B07 — Polysemanticity

This framework asks: does a circuit component serve a single interpretable role, or does it superpose multiple unrelated computations?

Polysemanticity — a single neuron or direction encoding multiple unrelated features — is the central obstacle to clean circuit explanations. If a head identified as “the name mover” also implements unrelated computations for other tasks, then its role in the circuit is not cleanly separable from its other functions. Measuring polysemanticity quantifies this threat: highly monosemantic components support clean circuit narratives; highly polysemantic components suggest the circuit boundary cuts through superposed representations.

This instrument connects structural analysis (what directions exist in a component) to intervention specificity (does intervening on one claimed function affect others). It operationalizes the question: is the circuit description a faithful decomposition, or is it projecting clean narratives onto a messier underlying computation?

Theoretical grounding

Source	Year	Key contribution
Elhage et al., “Toy Models of Superposition”	2022	Mathematical framework for feature superposition
Bricken et al., “Towards Monosemanticity”	2023	SAE decomposition revealing polysemantic neurons
Cunningham et al., arXiv 2309.08600	2023	Sparse autoencoders for monosemantic feature extraction
Templeton et al., “Scaling Monosemanticity”	2024	Feature splitting and polysemanticity at scale
Marks et al., arXiv 2403.19647	2024	Sparse feature circuits and intervention specificity

Core concept

A component is polysemantic if it activates for multiple unrelated input classes. Formally, let ( a(x) ) be the activation of component ( c ) on input ( x ), and let ( T_1, T_2 ) be two unrelated task distributions. Component ( c ) is polysemantic if:

[ \mathbb{E}{x \sim T_1}[|a(x)|] > \epsilon \quad \text{and} \quad \mathbb{E}{x \sim T_2}[|a(x)|] > \epsilon ]

while ( T_1 ) and ( T_2 ) share no semantic overlap. Intervention specificity provides a causal test: intervene on the component for task ( T_1 ) and measure the effect on task ( T_2 ):

[ \text{specificity}(c, T_1, T_2) = 1 - \frac{|\Delta \text{perf}(T_2)|}{|\Delta \text{perf}(T_1)|} ]

High specificity (near 1) means the component is monosemantic for ( T_1 ); low specificity means intervention leaks into ( T_2 ).

Instruments under B07

Intervention Specificity (`25_intervention_specificity.py`)

For each circuit component, ablates it while measuring performance on both the target task and a set of control tasks. Reports: (1) per-component specificity scores, (2) mean circuit specificity, (3) identification of the most polysemantic components.

What it establishes: Whether circuit components are functionally dedicated to the target task or serve multiple tasks simultaneously.

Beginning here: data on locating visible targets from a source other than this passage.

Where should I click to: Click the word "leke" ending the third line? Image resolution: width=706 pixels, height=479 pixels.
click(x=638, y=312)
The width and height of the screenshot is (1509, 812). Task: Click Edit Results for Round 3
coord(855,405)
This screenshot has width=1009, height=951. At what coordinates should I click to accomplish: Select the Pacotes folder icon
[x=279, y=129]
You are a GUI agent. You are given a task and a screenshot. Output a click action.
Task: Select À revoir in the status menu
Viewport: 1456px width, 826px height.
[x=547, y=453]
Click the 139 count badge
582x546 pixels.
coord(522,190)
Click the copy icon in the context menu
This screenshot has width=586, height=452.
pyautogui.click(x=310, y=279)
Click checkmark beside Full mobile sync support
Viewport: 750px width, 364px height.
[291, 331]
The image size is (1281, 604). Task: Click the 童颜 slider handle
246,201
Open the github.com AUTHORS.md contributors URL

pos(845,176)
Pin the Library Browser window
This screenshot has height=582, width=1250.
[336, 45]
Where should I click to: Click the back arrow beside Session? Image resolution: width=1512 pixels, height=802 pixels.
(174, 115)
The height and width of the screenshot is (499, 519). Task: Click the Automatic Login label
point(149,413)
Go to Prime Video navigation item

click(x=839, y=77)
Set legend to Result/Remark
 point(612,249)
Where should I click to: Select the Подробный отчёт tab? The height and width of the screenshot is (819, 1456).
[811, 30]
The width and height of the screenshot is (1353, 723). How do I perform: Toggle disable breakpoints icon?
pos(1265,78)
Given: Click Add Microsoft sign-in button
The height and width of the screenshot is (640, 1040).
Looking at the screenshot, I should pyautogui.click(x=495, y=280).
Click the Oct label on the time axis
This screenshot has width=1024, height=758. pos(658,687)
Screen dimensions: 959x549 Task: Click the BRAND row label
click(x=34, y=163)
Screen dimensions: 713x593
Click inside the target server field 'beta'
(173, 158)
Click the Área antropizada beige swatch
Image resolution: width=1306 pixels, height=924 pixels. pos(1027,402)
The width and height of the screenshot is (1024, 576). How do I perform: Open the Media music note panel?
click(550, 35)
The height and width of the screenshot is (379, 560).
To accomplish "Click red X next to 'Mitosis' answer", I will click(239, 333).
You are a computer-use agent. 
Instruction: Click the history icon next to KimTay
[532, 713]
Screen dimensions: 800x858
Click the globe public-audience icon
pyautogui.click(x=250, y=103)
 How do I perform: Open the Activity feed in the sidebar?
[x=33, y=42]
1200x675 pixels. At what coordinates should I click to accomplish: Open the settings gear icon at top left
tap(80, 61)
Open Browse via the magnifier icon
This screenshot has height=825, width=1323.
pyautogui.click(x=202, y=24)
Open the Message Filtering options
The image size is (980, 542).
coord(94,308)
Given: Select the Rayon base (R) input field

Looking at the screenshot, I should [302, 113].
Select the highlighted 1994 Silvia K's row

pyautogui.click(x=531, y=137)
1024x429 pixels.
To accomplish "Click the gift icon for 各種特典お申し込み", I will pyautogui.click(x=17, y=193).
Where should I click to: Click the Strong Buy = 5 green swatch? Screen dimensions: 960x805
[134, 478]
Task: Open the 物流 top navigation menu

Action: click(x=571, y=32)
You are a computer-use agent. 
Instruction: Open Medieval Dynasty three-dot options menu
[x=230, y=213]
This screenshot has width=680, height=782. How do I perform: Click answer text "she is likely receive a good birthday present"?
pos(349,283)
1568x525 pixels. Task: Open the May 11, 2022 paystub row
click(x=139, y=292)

What it does not establish: The identity of superposed features — that requires SAE decomposition or other feature-finding methods.

Usage:

uv run python 25_intervention_specificity.py --tasks ioi sva

Reading the scores

Pattern	What it means
High specificity (> 0.8) for all circuit components	Circuit is cleanly separable — monosemantic for this task
Low specificity (< 0.5) for key components	Critical components serve multiple functions — superposition threat
Specificity varies across circuit components	Mixed circuit — some components dedicated, others shared
Low specificity correlates with high effective rank (B02)	Structural evidence of superposition confirmed by functional test

Connection to other frameworks

Polysemanticity connects B02 (effective rank) to causal findings: high effective rank (B02) suggests capacity for multiple features, and B07 tests whether that capacity is actually used for multiple tasks. It also connects to B08 (ICA/NMF): source separation methods attempt to resolve polysemanticity by finding independent components within a superposed representation. The causal instruments in A01 provide the intervention; B07 adds the cross-task measurement to assess specificity.